> **PAGE**
--- START ---

RFC: bug-handling doc tweaks

Martin Pool mbp at canonical.com
Thu Sep 10 08:21:47 BST 2009


2009/8/29 Eric Siegerman <lists08-bzr at davor.org>:
> An outsider's thoughts:
>
> On Thu, 2009-08-27 at 14:02 +1000, Martin Pool wrote:
>> To be honest I can see there is a problem here but I don't want to
>> think about it this week.
>
> Don't read any further till 2.0 final is out, then. :-)/3
> Until then, whatever works for you wearing your RM hat, wins in
> my book.

Oops.

> But longer term, though I don't have much of a stake in it, my
> sympathy's with Rob on this.  Assigning a bug feels like it
> should make a stronger statement than "I might want to look at
> this some day".

I don't have any new thoughts on this.  There's a grey area between "I
might work on this someday" and "I am working on it this very second",
so the question is where you draw the line.  To me assigned but not in
progress is a useful gradation of "I'm interested in doing this".

> Besides, a bug can only be assigned to one
> person (or team, whatever), which prevents multiple people from
> adding it to their "itch I want to scratch" lists.  And the more
> people it's itching (and who've kept track of the fact), the
> faster one of them will scratch it.



> How about subscribing to the bug.  For you bzr-core folks that's
> a no-op as far as email is concerned, but it's a nice,
> *nonexclusive* way of registering interest.  Issues:
>  - Will Launchpad let you do that, if you're a member of a team
>    that's already subscribed?

Yes.

>  - Is it really a no-op?  Clearly if LP sends you duplicate
>    emails this idea's a non-starter.

--- END ---

> **RECORD LIST**
--- START ---

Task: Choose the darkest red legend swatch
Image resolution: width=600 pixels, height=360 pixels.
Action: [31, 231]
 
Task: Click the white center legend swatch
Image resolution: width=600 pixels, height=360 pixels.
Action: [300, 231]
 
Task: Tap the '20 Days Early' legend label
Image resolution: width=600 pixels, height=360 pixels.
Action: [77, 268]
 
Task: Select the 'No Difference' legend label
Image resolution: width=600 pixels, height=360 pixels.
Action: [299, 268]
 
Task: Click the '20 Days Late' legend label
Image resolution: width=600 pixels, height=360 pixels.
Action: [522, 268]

--- END ---
--- START ---

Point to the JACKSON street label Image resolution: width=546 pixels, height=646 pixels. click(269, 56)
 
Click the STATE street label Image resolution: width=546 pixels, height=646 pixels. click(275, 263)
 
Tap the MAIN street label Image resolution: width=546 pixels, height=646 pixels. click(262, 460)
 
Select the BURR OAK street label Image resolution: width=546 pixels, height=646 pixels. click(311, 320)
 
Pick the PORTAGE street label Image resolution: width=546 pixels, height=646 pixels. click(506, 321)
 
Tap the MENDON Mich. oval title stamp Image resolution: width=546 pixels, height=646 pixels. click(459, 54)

--- END ---
--- START ---

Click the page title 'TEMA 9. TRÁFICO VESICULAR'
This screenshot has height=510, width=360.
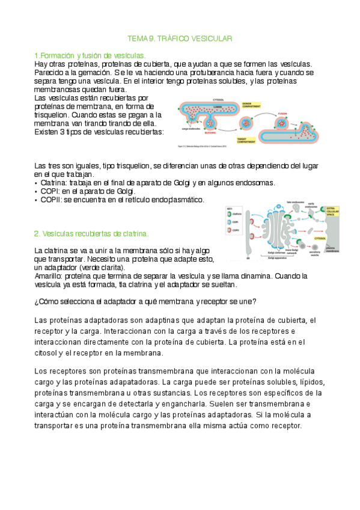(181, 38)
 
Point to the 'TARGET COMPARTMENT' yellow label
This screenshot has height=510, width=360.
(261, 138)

--- END ---

> **TO-DO LIST**
(1) In the post on bug-handling doc tweaks, what does Eric Siegerman propose as a nonexclusive way to register interest in a bug?
(2) Set down the part of the bug-handling post from "I don't have any" to "will scratch it.", word for word.
(3) Carry the mailing-list post about bug-handling doc tweaks forward from its final line.

> **EXPECTED OUTPUTS**
(1) Subscribing to the bug.

(2)
I don't have any new thoughts on this.  There's a grey area between "I
might work on this someday" and "I am working on it this very second",
so the question is where you draw the line.  To me assigned but not in
progress is a useful gradation of "I'm interested in doing this".

> Besides, a bug can only be assigned to one
> person (or team, whatever), which prevents multiple people from
> adding it to their "itch I want to scratch" lists.  And the more
> people it's itching (and who've kept track of the fact), the
> faster one of them will scratch it.

(3)
That does seem to work.

It has the slight drawback that
https://bugs.edge.launchpad.net/~mbp/+subscribedbugs has >600 bugs in
various projects, but we could use this going forward.  I could
bookmark another link of bzr bugs I'm personally subscribed to.  I
suppose I'm already using subscribed for a lower level of "interested
in", but that's only in non-bzr projects.  Possibly bugs I'm
individually subscribed to in bzr would count as "interested in".

>> > + 1. Progressing bugs that are critical.
>> > + 1. Progressing bugs targeted to a release.
>
> If "critical" was *defined* as release-blocker bugs:
>  - the friction between critical and release-blocker would
>    vanish.

I think that'd be good.

>    (Though this would be a no-op, the second item could
>    for clarity be modified to "progressing noncritical bugs
>    targeted to a release".)
>
>  - it would no longer be bad to target non-blocker bugs to a
>    release, as the the priority would make it easy for the RM to
>    tell them apart

The problem with this is that in practice it creates mental load on
the RM to keep presenting them with bugs that they probably should not
take any action upon.

And the question is, how should those bugs be treated differently from
other bugs of equal priority?  Should a medium-2.1 bug be done before
or after a high-untargeted bug?

Perhaps people would be using this as a way to get finer gradations of
priority between bugs at the same level.

> To make "critical implies release-blocker" reasonable, it would
> make sense (to me anyway) to demote "represents a regression in
> something previously working" from "critical" to "high".  Note
> that this wouldn't prevent regressions from being classified as
> critical on their (de)merits if appropriate, just not because of
> their regression-ness per se.

Sounds good.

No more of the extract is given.